Upon completing the processing of S108, the location identification processing unit 13 executes the processing of S105 again, but in FIG. 6E, there is no connection port number that is the same as the connection port P2 corresponding to the MAC address of the unauthorized device 20 among the connection port numbers acquired from SW5. Therefore, the location identification processing unit 13 determines that there is no corresponding SW. This determination result identifies that the unauthorized device 20 is connected to the connection port P2 of SW5, and the location identification processing unit 13 completes the location identification processing in S109. Then, in S110, the location identification processing unit 13 displays the connection location of the unauthorized device 20 in the network as identified by the location identification processing, that is, that the unauthorized device 20 is connected to the connection port P2 of SW5, on a display or the like using the input-output unit 15.

FIG. 7 illustrates an example of the display content of an identified connection location. In FIG. 7, the “Type” column indicates whether or not the device has been approved for connection by the administrator. For example, “Permitted” is displayed for an approved device, and “Blocked” is displayed for an unapproved device. The “MAC Address” column displays the MAC Address of the connected device. The “Location” column displays the identified connection location. For example, the result of the location identification processing according to the first embodiment is shown in row No. 1 in FIG. 7, where the “Location” column indicating the identified connection location indicates that the unauthorized device 20 is connected to the connection port P2 of SW5. Specifically, the first “AA” is a symbol indicating the unauthorized device 20, the next “-SW5” indicates SW5 to which the unauthorized device 20 is connected, the next “:Port2” indicates the connection port number P2 to which the unauthorized device 20 is connected, and the last “(Found Exactly)” indicates that the location identification processing is completed and the location has been identified.
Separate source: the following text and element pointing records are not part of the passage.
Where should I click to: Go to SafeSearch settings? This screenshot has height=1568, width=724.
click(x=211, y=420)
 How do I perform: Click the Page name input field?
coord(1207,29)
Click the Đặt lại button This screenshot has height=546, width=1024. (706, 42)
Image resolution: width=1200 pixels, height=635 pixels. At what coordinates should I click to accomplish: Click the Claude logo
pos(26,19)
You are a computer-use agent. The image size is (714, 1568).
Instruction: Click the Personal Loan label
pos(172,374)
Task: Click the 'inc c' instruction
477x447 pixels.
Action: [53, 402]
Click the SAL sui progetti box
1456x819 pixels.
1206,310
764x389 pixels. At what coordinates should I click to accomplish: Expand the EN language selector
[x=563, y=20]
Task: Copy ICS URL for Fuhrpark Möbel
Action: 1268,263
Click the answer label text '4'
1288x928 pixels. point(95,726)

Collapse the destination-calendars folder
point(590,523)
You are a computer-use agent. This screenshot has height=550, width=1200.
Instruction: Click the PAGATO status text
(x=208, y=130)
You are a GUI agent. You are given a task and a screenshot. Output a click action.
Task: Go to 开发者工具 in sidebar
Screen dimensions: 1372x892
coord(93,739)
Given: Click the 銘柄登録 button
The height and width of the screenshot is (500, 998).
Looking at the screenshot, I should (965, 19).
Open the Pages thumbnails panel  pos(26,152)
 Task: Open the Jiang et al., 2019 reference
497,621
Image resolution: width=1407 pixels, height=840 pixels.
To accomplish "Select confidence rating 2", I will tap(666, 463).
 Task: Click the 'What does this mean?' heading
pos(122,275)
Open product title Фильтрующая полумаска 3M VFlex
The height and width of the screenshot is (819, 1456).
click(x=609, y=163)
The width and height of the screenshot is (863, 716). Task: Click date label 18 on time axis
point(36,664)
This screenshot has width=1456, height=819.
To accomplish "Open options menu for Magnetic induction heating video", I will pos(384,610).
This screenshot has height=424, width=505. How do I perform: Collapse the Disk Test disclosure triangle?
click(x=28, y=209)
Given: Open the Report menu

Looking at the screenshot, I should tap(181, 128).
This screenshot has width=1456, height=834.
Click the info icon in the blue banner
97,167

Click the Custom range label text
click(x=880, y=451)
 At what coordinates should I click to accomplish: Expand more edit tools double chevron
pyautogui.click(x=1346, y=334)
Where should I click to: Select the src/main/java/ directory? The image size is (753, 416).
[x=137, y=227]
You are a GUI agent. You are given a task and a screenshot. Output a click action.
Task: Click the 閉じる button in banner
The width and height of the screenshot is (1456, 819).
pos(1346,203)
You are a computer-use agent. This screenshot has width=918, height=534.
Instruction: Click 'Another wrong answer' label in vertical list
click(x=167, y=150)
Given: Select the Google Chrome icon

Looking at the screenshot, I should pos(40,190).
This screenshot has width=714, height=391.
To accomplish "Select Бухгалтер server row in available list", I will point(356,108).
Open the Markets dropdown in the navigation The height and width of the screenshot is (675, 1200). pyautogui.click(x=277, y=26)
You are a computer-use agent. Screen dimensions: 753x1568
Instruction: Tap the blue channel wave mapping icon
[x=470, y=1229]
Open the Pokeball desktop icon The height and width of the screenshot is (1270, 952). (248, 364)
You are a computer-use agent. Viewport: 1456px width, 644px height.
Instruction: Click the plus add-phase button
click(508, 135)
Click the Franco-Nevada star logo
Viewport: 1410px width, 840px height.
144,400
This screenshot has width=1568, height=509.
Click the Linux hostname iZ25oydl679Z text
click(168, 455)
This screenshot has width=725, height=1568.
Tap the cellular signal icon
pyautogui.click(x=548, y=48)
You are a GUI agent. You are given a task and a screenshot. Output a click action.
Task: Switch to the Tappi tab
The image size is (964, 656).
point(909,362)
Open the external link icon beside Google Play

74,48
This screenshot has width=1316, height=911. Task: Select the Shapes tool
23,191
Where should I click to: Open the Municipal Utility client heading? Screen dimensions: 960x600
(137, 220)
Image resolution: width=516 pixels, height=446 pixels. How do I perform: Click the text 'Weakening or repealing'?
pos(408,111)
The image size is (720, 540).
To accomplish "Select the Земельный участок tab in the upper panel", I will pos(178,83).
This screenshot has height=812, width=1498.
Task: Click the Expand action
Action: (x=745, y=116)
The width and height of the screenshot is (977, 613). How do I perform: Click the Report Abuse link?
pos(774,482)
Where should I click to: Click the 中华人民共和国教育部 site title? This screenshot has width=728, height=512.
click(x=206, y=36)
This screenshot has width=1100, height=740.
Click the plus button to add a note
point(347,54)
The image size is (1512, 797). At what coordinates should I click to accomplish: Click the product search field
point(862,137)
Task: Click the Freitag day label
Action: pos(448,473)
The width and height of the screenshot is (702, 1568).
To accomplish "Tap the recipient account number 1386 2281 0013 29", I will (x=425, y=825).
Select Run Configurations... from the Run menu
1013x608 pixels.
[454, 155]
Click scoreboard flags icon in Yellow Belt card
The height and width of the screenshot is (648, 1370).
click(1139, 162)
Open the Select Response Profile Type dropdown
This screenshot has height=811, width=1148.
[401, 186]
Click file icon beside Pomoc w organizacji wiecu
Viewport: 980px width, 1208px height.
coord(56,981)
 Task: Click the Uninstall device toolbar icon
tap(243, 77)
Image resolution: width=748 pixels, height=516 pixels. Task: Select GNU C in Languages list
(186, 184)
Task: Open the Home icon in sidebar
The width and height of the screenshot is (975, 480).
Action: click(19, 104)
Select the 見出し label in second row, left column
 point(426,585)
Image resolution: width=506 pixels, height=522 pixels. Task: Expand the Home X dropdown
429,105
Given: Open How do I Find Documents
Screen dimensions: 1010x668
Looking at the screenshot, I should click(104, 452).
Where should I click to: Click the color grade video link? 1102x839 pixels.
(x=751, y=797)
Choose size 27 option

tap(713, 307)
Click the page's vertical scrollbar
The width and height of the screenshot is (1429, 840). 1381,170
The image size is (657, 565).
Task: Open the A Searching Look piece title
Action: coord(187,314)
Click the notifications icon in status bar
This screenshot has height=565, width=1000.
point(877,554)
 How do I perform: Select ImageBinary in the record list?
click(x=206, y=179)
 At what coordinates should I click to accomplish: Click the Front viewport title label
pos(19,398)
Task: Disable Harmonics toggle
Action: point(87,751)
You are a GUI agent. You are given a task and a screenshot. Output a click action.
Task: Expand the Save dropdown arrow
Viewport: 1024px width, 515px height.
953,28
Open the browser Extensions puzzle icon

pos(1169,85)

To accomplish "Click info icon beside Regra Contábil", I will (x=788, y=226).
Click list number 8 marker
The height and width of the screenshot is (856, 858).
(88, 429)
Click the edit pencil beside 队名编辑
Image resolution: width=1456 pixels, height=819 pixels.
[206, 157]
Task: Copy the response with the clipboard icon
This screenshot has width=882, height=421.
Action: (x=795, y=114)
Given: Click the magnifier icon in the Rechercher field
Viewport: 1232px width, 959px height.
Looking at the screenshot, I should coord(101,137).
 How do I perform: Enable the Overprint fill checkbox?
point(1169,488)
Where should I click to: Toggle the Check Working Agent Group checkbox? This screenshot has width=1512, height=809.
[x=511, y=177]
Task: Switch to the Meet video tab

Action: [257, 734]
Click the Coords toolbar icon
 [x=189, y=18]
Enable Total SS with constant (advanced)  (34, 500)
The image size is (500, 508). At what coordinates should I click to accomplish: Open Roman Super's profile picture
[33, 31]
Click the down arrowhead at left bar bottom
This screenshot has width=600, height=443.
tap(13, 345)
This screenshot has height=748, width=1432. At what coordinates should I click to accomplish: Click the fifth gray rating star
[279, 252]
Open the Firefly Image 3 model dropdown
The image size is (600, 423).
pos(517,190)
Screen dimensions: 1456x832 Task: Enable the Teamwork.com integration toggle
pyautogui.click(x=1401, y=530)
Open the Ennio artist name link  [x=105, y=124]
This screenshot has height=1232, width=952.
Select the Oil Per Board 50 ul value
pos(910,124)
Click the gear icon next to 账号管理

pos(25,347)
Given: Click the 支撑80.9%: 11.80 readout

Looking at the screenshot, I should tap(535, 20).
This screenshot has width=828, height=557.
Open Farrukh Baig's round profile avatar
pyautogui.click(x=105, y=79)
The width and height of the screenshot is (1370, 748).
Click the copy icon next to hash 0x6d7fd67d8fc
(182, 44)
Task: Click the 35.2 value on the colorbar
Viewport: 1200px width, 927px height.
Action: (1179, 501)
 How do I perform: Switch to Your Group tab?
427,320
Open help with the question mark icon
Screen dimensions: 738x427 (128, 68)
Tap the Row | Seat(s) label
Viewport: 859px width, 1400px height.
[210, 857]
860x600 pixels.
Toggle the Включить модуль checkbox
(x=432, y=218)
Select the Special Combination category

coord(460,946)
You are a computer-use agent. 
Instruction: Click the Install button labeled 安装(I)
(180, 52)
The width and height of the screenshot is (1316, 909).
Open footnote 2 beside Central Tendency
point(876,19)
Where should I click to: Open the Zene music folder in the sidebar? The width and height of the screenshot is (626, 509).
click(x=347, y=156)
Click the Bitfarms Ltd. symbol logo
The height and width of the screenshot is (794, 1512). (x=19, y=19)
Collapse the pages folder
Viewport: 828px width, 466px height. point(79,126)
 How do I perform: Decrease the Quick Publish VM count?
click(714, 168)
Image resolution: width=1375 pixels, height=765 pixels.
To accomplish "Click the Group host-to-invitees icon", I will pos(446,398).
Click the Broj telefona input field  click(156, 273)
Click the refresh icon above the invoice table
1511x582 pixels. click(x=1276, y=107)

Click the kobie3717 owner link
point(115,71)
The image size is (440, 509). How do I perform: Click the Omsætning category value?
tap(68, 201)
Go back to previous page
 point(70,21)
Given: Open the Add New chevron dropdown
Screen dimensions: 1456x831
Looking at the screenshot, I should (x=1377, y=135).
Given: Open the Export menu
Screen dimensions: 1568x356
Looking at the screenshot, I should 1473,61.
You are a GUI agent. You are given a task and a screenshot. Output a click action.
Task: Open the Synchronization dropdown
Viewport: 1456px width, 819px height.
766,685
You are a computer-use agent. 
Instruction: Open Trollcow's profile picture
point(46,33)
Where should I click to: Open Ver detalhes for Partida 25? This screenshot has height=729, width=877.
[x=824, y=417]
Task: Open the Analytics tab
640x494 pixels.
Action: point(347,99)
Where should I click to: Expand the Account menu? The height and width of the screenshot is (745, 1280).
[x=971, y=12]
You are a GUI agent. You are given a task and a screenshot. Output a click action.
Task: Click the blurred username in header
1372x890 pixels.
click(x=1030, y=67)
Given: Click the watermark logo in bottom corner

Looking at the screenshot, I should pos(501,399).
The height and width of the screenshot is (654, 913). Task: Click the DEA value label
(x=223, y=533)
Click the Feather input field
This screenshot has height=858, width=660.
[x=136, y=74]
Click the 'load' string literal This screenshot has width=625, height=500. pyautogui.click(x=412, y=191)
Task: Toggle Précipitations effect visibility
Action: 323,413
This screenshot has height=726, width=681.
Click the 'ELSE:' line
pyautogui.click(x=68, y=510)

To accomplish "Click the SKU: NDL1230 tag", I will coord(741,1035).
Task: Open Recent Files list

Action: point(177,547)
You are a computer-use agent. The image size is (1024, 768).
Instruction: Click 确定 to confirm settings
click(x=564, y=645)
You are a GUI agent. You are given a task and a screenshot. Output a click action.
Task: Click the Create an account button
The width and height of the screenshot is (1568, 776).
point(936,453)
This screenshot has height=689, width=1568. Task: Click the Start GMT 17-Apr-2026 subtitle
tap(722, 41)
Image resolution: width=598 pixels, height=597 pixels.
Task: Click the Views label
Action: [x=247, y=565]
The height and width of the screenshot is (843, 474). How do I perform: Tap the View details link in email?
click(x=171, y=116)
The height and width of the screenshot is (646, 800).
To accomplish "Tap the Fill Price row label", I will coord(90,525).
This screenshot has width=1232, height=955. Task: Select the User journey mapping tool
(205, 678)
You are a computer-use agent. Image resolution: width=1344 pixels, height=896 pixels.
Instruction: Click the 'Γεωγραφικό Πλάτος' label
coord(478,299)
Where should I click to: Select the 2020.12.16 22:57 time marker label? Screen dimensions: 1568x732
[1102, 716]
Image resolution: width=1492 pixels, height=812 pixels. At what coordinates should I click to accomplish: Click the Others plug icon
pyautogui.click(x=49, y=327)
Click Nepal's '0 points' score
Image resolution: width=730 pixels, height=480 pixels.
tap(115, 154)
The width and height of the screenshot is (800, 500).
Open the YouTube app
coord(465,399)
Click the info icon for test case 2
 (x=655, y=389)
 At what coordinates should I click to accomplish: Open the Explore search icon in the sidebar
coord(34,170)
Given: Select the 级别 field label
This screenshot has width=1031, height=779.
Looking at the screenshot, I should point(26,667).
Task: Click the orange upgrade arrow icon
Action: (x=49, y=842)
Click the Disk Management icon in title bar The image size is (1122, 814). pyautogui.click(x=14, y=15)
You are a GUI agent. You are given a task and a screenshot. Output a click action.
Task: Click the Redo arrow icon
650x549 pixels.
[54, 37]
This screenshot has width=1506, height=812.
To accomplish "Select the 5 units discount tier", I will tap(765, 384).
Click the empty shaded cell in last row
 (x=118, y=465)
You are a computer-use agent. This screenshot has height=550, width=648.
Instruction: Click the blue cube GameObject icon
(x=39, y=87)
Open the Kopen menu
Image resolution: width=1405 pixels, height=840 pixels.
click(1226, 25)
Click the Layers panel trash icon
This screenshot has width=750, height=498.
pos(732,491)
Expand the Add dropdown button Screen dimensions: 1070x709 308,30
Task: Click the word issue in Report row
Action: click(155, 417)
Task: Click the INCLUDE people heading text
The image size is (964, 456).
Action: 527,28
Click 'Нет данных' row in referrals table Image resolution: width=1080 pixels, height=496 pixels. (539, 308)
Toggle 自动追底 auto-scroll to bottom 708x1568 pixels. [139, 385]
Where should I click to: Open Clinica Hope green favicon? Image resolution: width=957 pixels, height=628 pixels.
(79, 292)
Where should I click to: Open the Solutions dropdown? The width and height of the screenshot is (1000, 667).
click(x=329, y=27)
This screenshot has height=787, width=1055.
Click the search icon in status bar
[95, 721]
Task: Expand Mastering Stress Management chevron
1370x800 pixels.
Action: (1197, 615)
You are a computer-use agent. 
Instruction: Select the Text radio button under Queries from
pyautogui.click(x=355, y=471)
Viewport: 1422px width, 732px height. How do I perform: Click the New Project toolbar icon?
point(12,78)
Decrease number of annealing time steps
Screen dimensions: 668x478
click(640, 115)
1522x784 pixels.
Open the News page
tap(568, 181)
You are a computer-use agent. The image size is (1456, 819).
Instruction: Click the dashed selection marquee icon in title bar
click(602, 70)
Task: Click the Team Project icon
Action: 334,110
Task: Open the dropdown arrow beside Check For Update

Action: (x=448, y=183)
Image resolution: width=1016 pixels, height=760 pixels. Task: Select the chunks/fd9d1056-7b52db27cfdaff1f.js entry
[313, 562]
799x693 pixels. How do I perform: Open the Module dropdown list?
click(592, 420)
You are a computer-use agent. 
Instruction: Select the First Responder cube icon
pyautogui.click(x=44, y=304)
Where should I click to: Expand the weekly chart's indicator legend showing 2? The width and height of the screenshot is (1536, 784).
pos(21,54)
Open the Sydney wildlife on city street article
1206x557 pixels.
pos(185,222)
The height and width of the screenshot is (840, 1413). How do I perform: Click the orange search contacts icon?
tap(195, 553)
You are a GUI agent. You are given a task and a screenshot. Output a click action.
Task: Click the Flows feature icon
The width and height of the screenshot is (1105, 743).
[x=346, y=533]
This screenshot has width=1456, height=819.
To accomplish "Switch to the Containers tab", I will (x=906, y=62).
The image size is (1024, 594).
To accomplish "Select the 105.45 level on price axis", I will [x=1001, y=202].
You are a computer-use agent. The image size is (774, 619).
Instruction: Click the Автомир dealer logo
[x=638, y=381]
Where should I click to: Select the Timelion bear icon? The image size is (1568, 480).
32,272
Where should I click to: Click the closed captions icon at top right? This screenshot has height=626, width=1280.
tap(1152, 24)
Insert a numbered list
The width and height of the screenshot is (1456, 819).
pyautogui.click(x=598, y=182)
This display allows the administrator to ascertain the connection location of the unauthorized device 20.

As described above, in the location identification processing performed by the location identification apparatus according to the first embodiment, it is possible to identify the connection location of an unauthorized device connected to the network without acquiring all the information in the FDB from each network device that constitutes the network. Thus, even if a simple apparatus with lower processing power and smaller memory capacity than a typical personal computer is used as a location identification apparatus, it is possible to identify the connection location of an unauthorized device, and by not acquiring all the information from the FDB of each network device, the time required to identify the connection location is reduced, thereby making it possible to efficiently identify the connection location of the unauthorized device.

Second Embodiment

In the first embodiment, an example has been described in which SNMP agent software is embedded in each SW that constitutes the network and all of the SWs can respond to various requests using SNMP from the location identification apparatus 10. However, there may also be a case where part of the network includes an SW (hereinafter referred to as a non-intelligent SW) that does not have embedded SNMP agent software and does not respond to requests from the SNMP manager. In the second embodiment, an example will be described in which part of the network includes such a non-intelligent SW, and furthermore, the location identification apparatus 10 executes location identification processing for an unauthorized device connected to the non-intelligent SW.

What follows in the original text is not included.